Transcribe the records precisely, starting at the line that contains "I want to click" and ending at the line that contains "keycode-osl5: OSL(5) is", with both of those lines included. Leave the pictures out of your answer.

Top of Source records

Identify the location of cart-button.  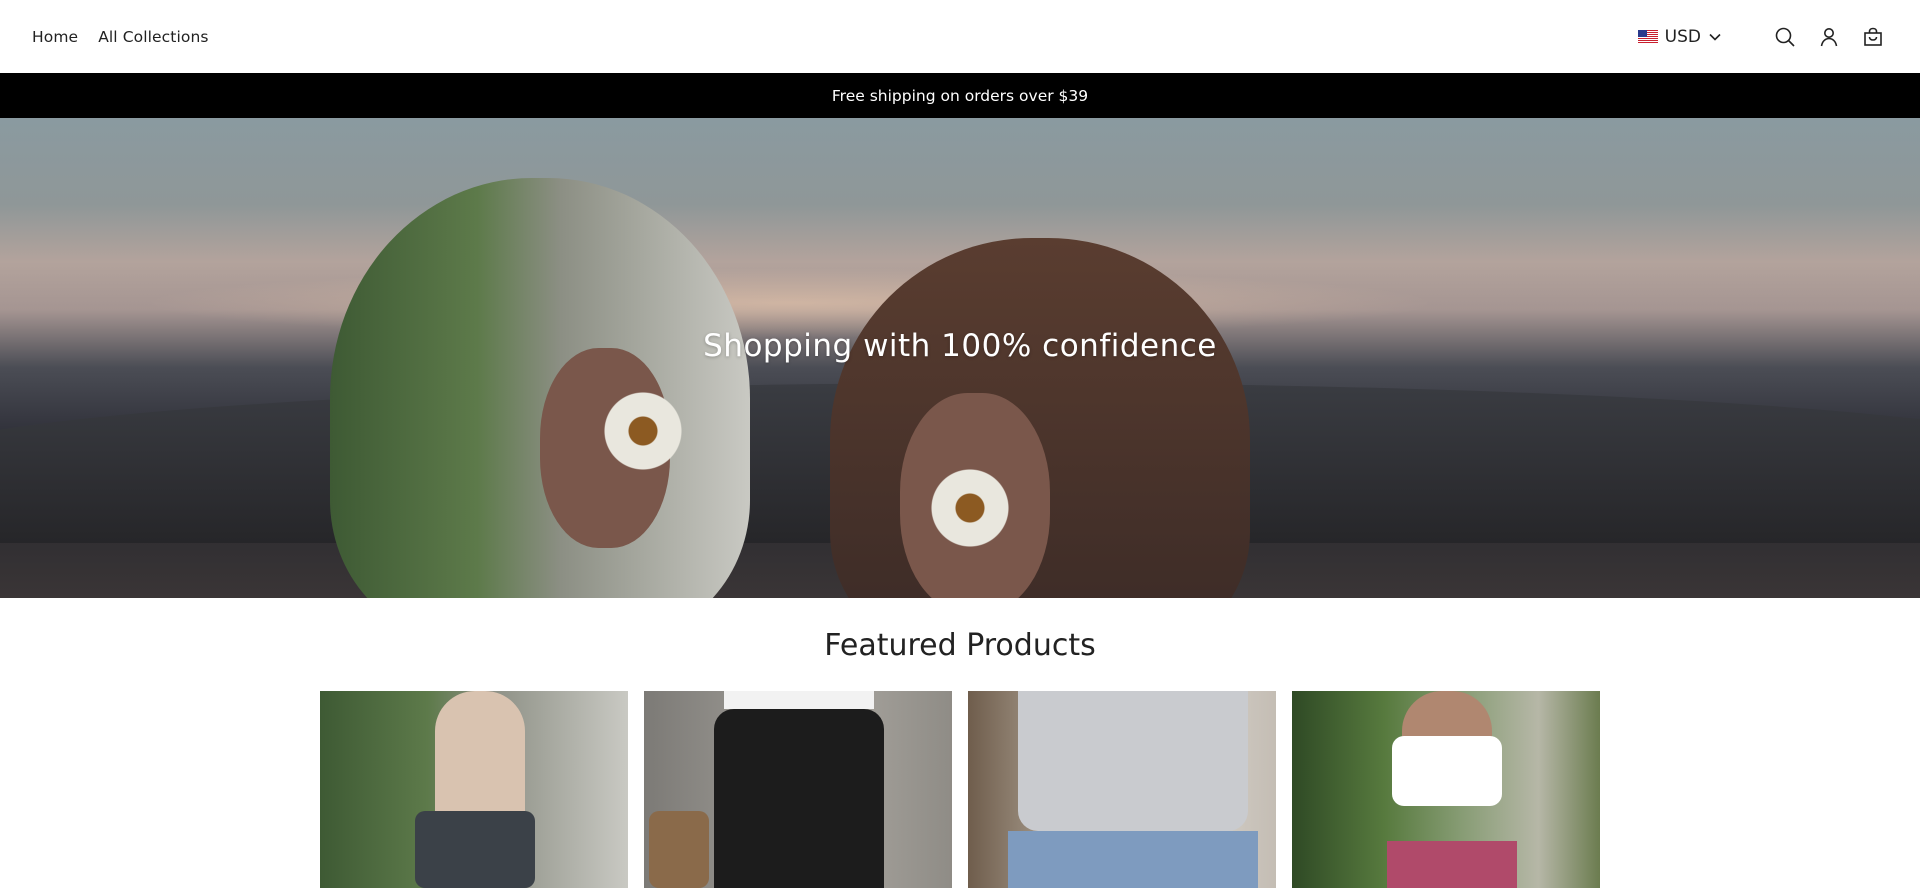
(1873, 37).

Bottom of Source records
Top of Source records

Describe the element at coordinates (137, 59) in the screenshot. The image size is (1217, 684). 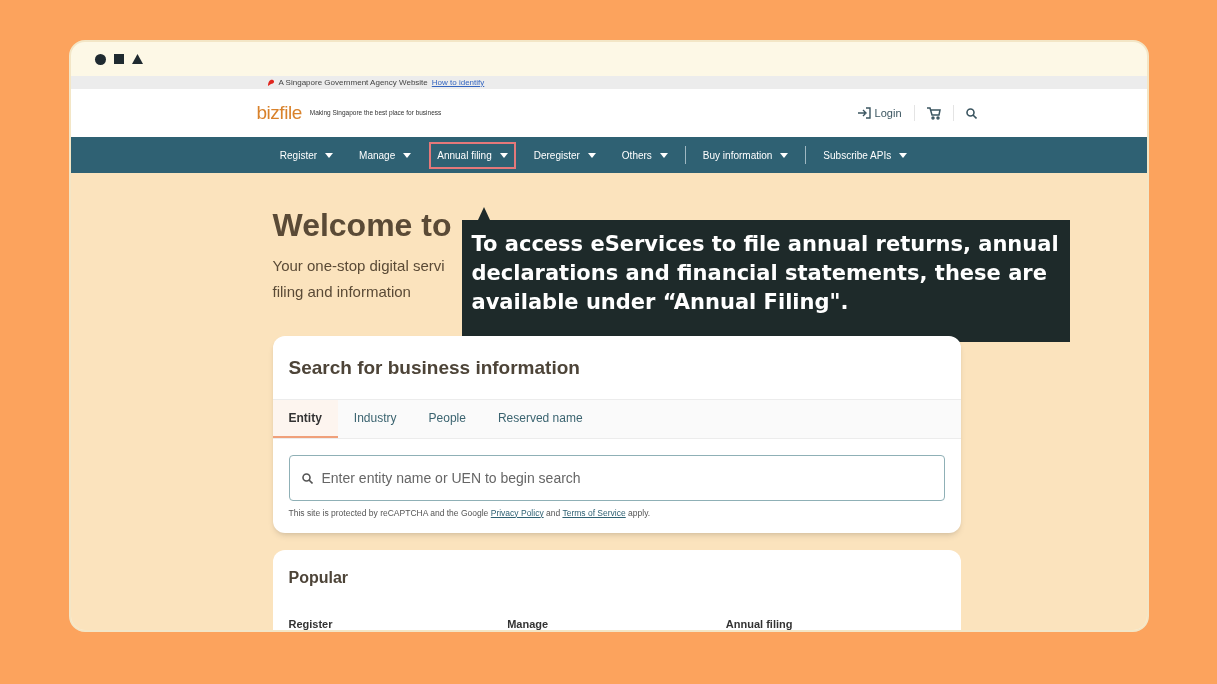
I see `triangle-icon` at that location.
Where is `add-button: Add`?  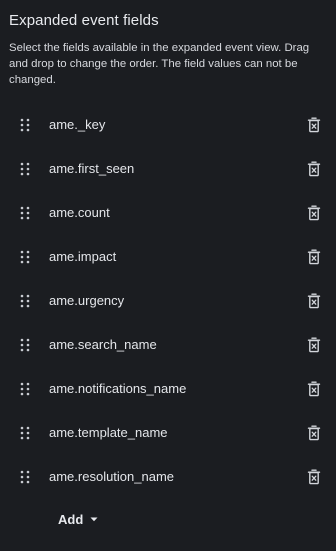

Bottom of Source records
Top of Source records

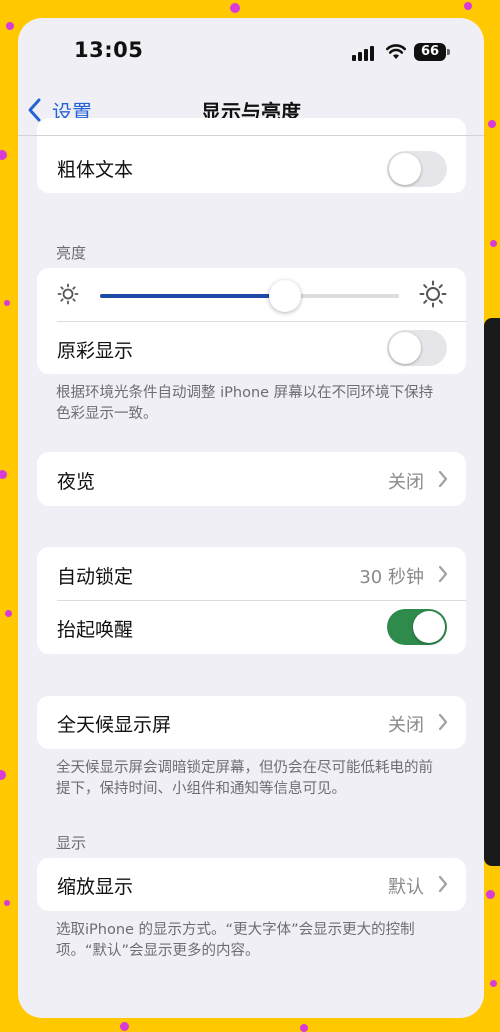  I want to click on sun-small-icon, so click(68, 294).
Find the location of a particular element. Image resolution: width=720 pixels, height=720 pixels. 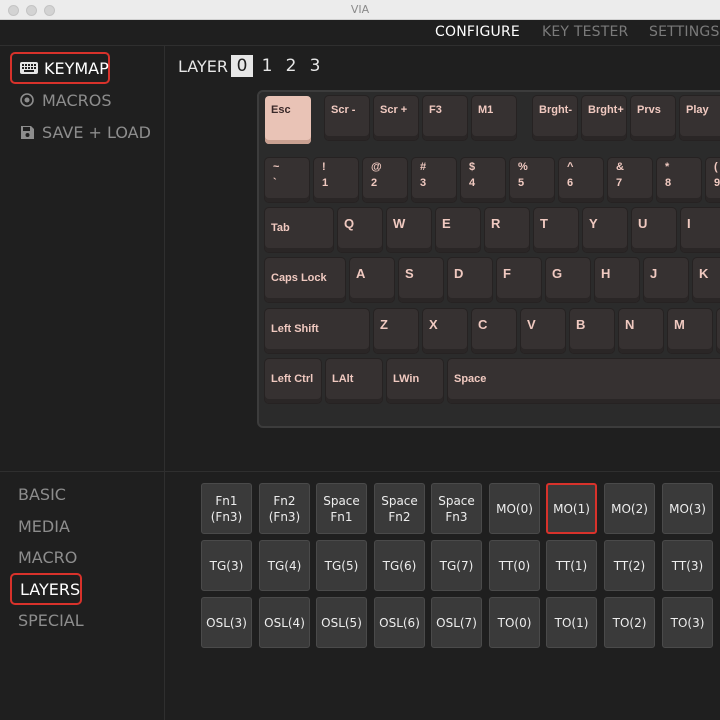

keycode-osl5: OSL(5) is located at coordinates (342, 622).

Bottom of Source records

Response box:
  I want to click on sun-small-icon, so click(68, 294).
Find the location of a particular element. Image resolution: width=720 pixels, height=720 pixels. 

keycode-osl5: OSL(5) is located at coordinates (342, 622).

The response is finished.